Beating Ohio's Heroin Epidemic Begins In Kindergarten

Danica Juillerat says she's shocked by the impact of drugs on the brain. [photo: Kevin Niedermier/ wksu]

by Kevin Niedermier

The latest Ohio Department of Health figures show more than 2,500 Ohioans died of heroin or fentanyl overdoses in 2014. And those number are rising. Exasperated health and law enforcement officials say they cannot arrest or treat Ohio out of this growing crisis. Many believe one of the most viable ways to stem the epidemic is with comprehensive, consistent education in kindergarten through 12th grade.

Nancy Pommerening spent 32 years at what she calls her first career as an elementary school teacher in the Lakewood district. Since retiring, she's spent the last seven years promoting a drug- education program for Northeast Ohio schools. It’s now in more than 15 Northeast Ohio districts and is being considered by others.

Unlike many programs, Pommerening says this one focuses on what drugs do to a person’s body.                                                                                                 

Stressing Science in Drug Education

“We don’t want to scare kids because we don’t believe that works anymore. We also don’t want to tell kids ‘Don’t take drugs’ because they don’t listen anyway. This allows kids to learn information about how drugs affect the brain. We follow what’s a very popular public-health model, which is called the theory of reasoned action. If we know something’s bad for us, eventually it’s going to change our attitude about that thing, and eventually change behavior.”

The program was designed by the National Institute on Drug Abuse, or NIDA, and is taught in science classes. One of the school districts using the program is Austintown in Mahoning County.

Austintown is an early adapter

“Some important things I’ve learned from my NIDA lessons are that movies, ads and magazines make drugs and alcohol seem cool and inviting. But it shocks you to learn what these things actually do to your brain.”

We don't want to scare kids because we don't believe that works anymore.

A few days before summer break, Austintown fourth- grader Danica Juillerat is reading some of her essay about what the class taught her. A counselor at the intermediate school, Jeanne Senchak, says they started implementing the program three years ago.

Austintown wants to expand the program

“It’s funded through a Mahoning Valley foundation, and we’re trying to educate children on the risks, the scientific risks of using drugs and alcohol, particularly down the road, heroin."

"It is a K-12 program. We’ve implemented it in our K-2 building, and right now we have it in our intermediate building and to some degree in our middle school and high school. And we’re hoping to make it grow and elaborate on the program a little bit.”

As fourth-grader Danica Juillerat’s essay shows, she now knows drugs can be bad for you, and they’re everywhere.

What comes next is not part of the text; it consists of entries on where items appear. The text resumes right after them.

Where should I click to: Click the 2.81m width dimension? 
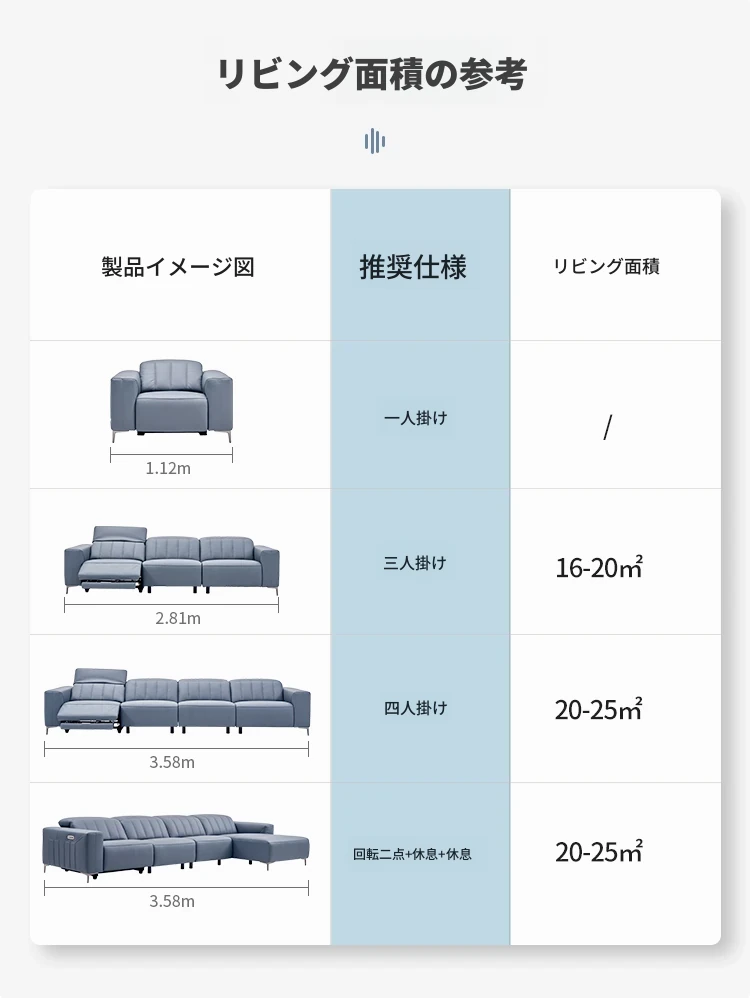tap(178, 618)
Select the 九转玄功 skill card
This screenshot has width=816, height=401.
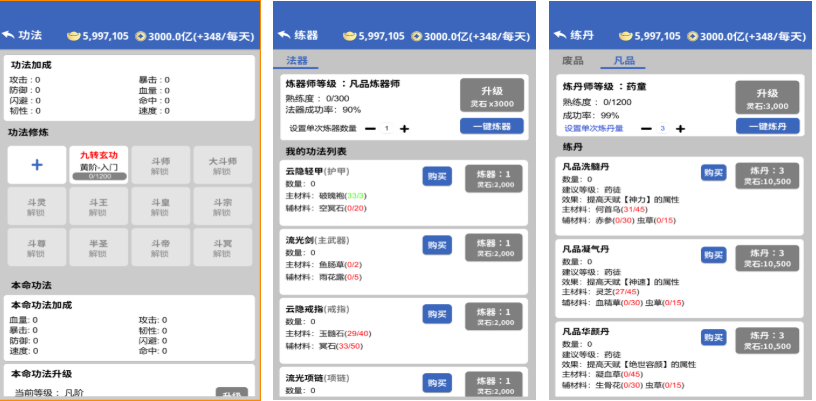[98, 164]
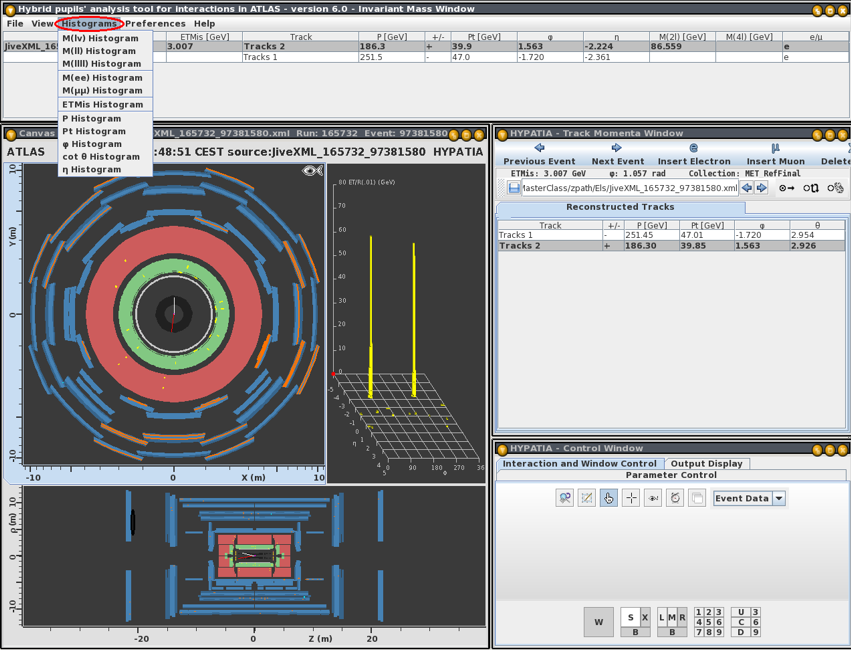The width and height of the screenshot is (851, 650).
Task: Select the hand pick tool
Action: (x=609, y=498)
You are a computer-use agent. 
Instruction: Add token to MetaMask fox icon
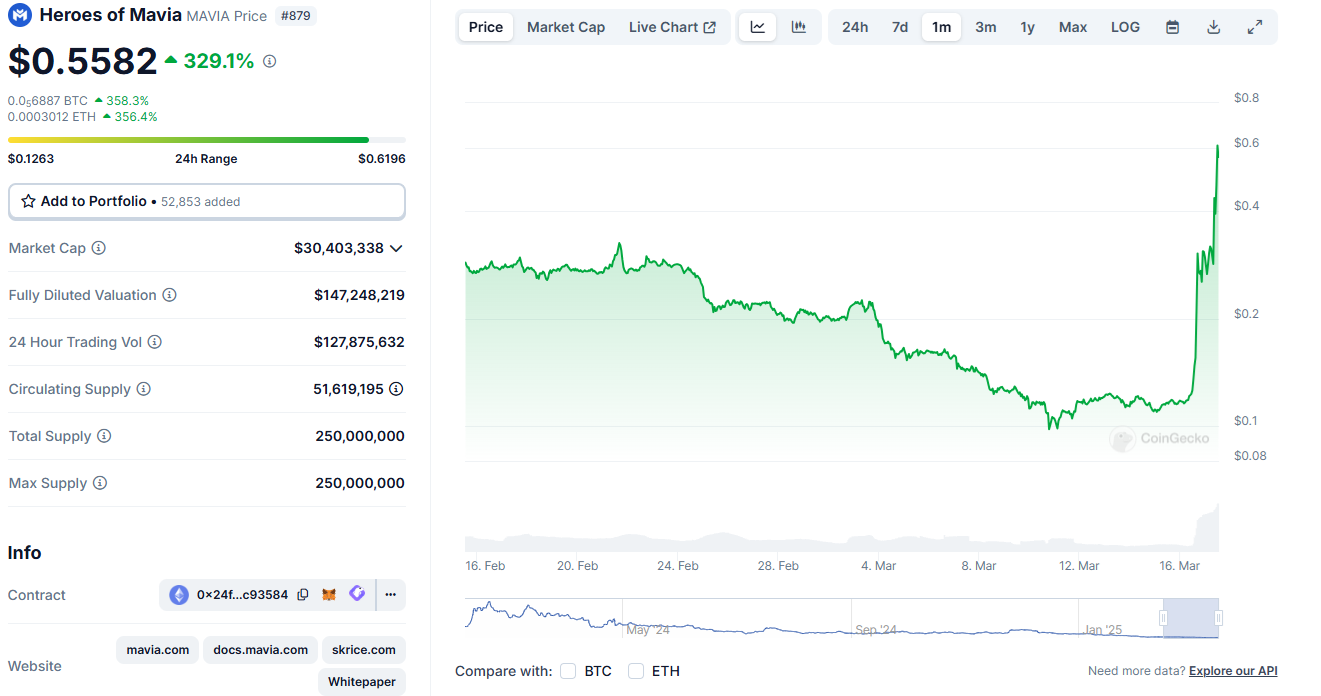pos(329,595)
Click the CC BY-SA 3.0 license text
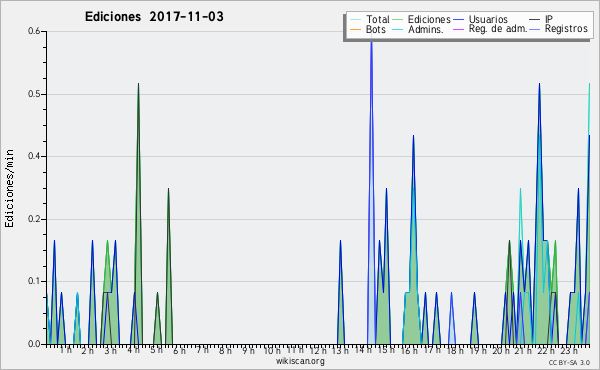This screenshot has height=370, width=600. [x=569, y=362]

“Some drugs are legal for adults but illegal for individuals under 21. Your occipital lobe controls your vision. And nicotine is actually a legal drug for 21 and over; I didn’t know that.

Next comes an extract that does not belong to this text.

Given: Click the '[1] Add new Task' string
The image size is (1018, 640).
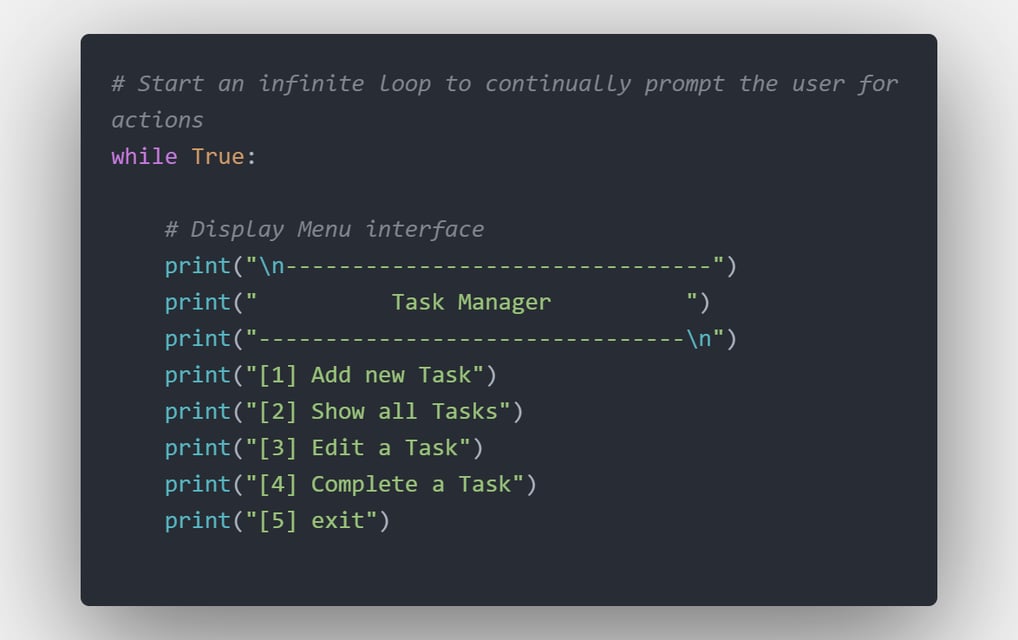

As for what she's witnessed firsthand, "there’s only a few people that drink alcohol and smoke. My dad, he’s a smoker and so is my aunt Christy. We’re all trying to get them both to stop smoking, well because my dad, he’s in assisted living, he has a stroke a few years ago, we feel like that’s what caused it, smoking.”

Taking lessons to heart

The NIDA program is based on the same method credited with greatly reducing smoking over the past 50 years. Teacher Tammy Chmelik, who taught it to Juillerat and her classmates, is hopeful they retain the lessons as the years go by.

“I think that’s the key; we’re laying the foundation so that when they do leave our doors and as they get older they’ll remember this, the brain lessons, and they’ll keep that in the back of their minds when they’re making choices."

The program could spread

Ohio Attorney General Mike DeWine believes drug education is currently too spotty, yet he believes making it mandatory isn’t feasible because of local-control issues. Columbus-area State Rep. Andrew Brenner chairs the House Education Committee. He agrees with DeWine.

“Having it available on the state Board of Education’s website or the Department of Education’s website and then having local schools being able to pull those resources in, I think that’s appropriate.

"And I think that means you might have wide-scale adoption of it without not necessarily mandating that they have to use it.”

More Parents Becoming Addicted

In Austintown, school counselor Jeanne Senchak says more and more students she has contact with are facing drug abuse issues with parents and adult relatives. She hopes the classes these students take will help prevent them from following suit.